:: EXERCISE INSTRUCTIONS ::
Exactly the lines from the one containing "Given: Collapse the" through the end of the listing below are required, restated word for word and without pictures.
%%
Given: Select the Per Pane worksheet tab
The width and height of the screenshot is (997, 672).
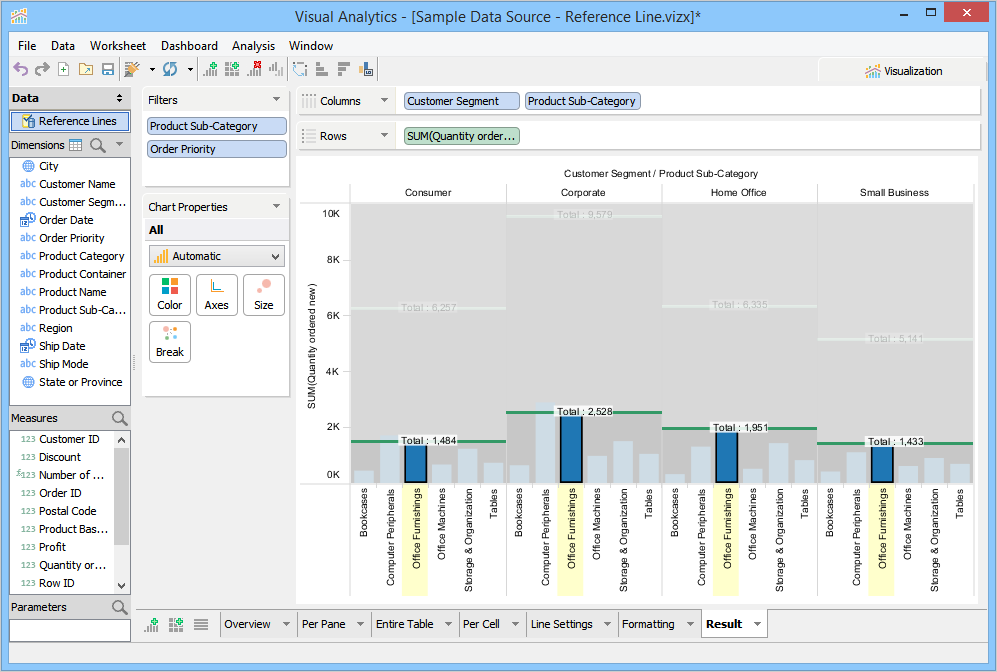Looking at the screenshot, I should (323, 624).
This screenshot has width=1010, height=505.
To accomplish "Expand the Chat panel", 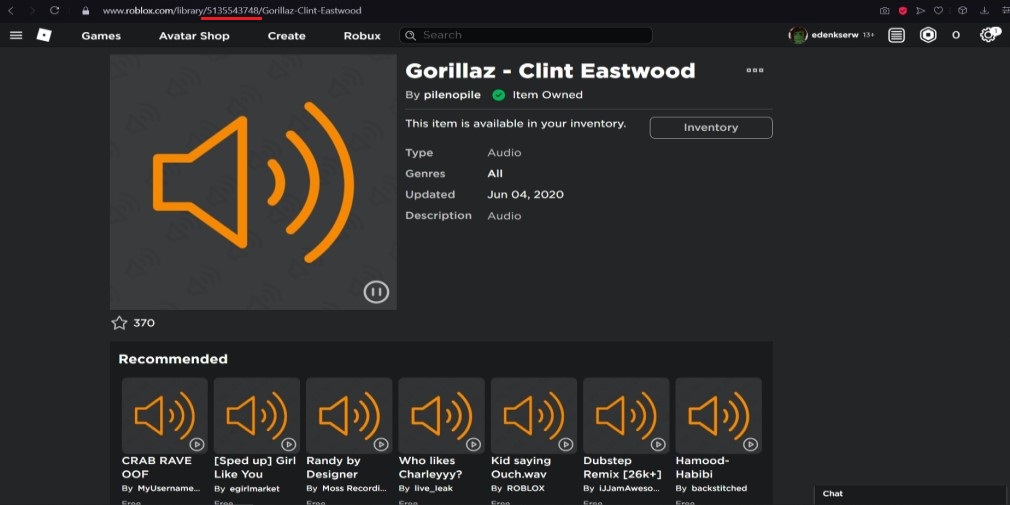I will pos(908,494).
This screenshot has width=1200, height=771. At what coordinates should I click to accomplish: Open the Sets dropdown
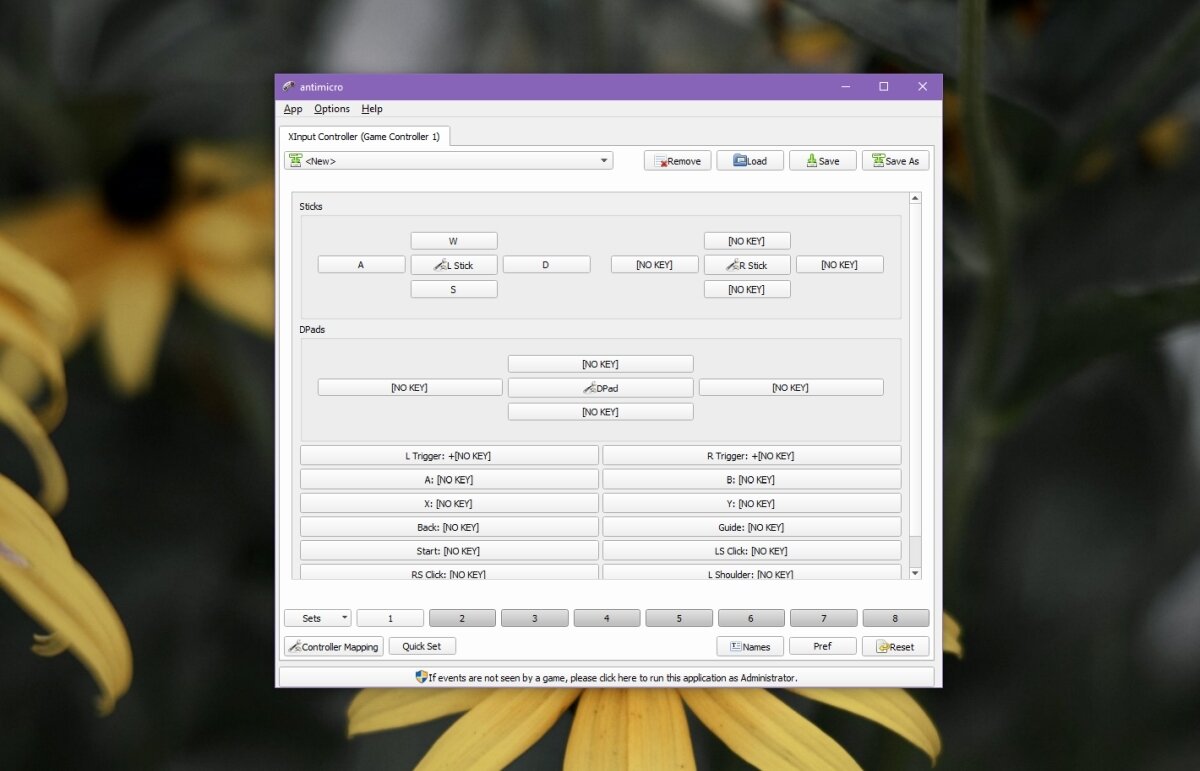pyautogui.click(x=317, y=617)
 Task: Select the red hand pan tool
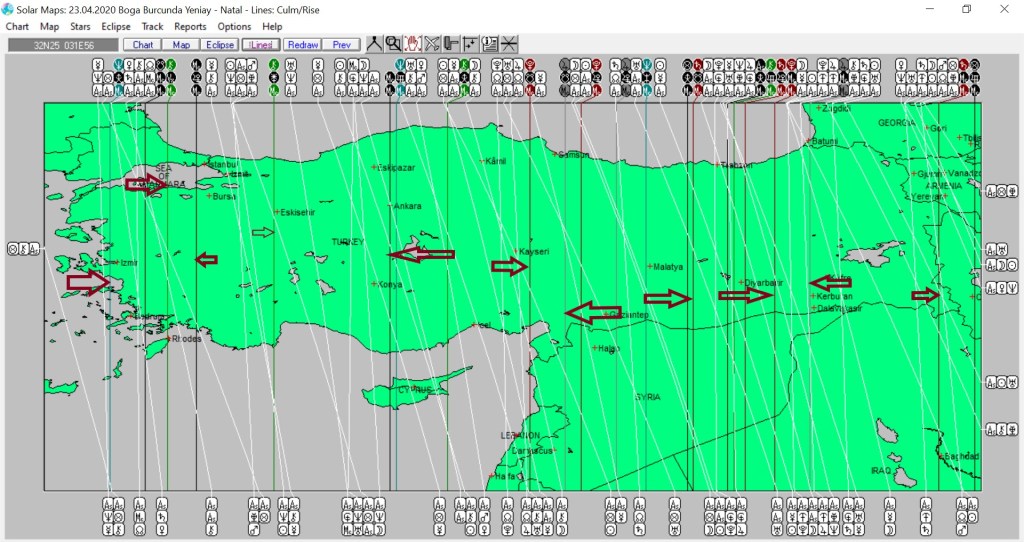pos(412,44)
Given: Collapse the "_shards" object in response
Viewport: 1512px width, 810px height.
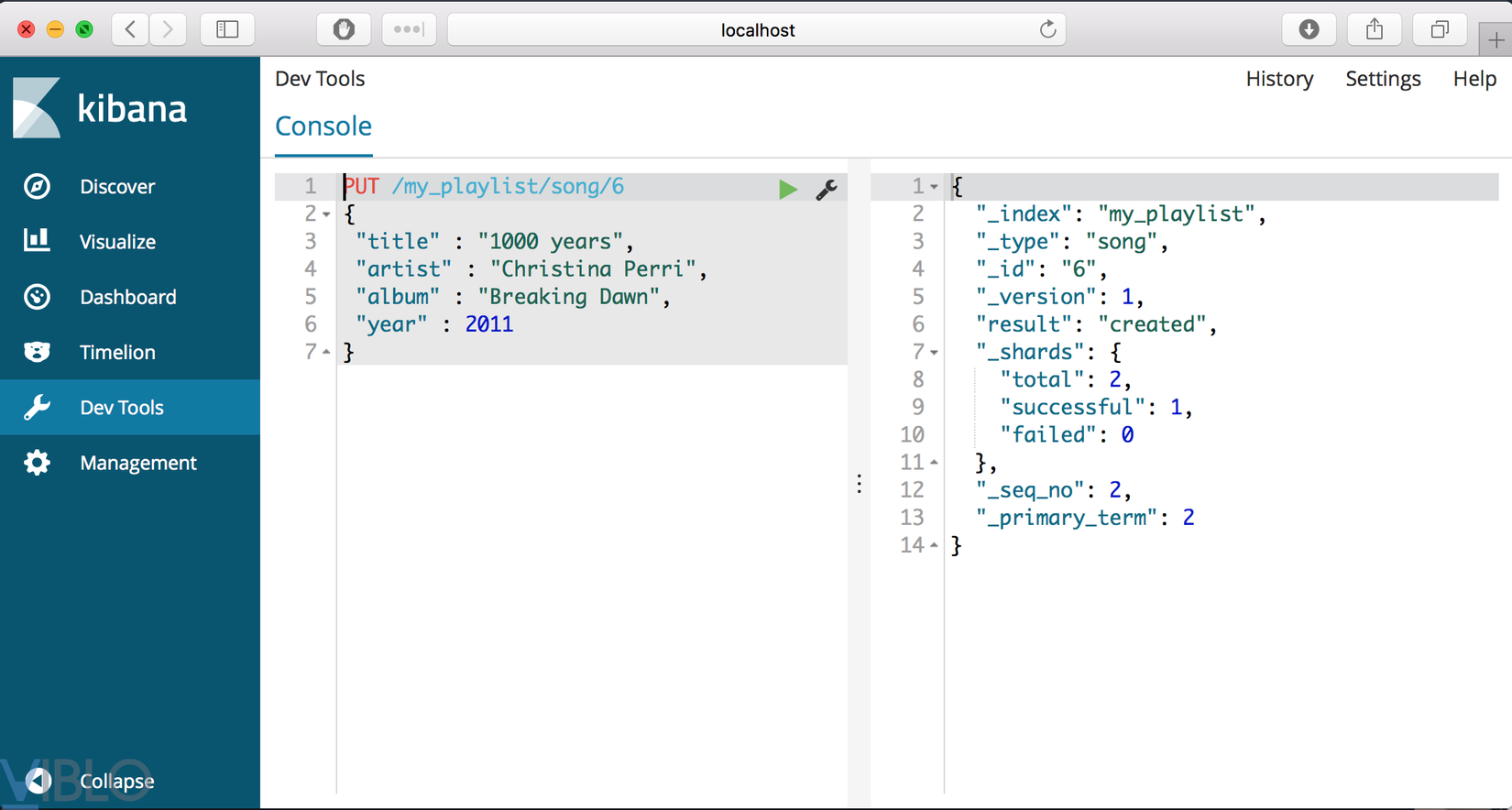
%%
:: EXERCISE SOLUTION ::
Given: Collapse the "_shards" object in response
Viewport: 1512px width, 810px height.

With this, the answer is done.